[[ Material to process, beginning ]]
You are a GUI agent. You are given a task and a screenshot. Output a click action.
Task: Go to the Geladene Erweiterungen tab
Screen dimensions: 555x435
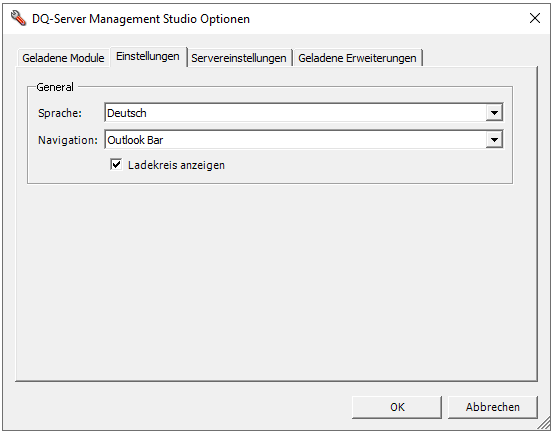357,58
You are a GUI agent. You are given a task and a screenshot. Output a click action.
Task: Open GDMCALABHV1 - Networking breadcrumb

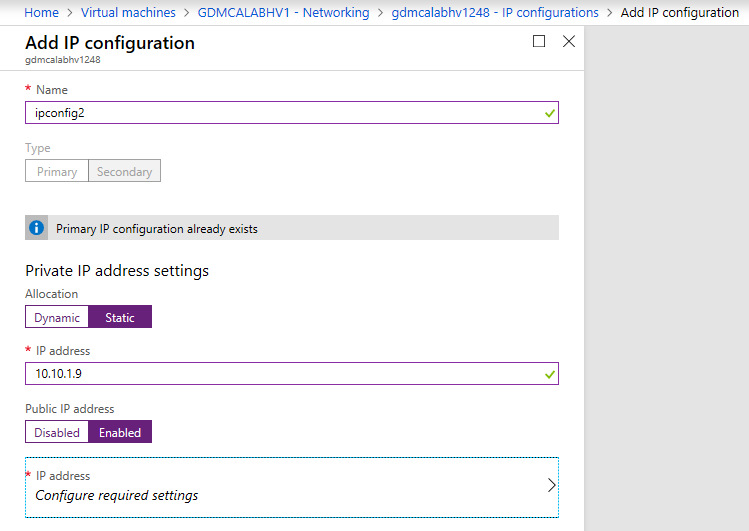pyautogui.click(x=283, y=12)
[[ Material to process, end ]]
Please print the data above once more, exactly and without images.

You are a GUI agent. You are given a task and a screenshot. Output a click action.
Task: Go to the Geladene Erweiterungen tab
Screen dimensions: 555x435
357,58
You are a GUI agent. You are given a task and a screenshot. Output a click action.
Task: Open GDMCALABHV1 - Networking breadcrumb

pyautogui.click(x=283, y=12)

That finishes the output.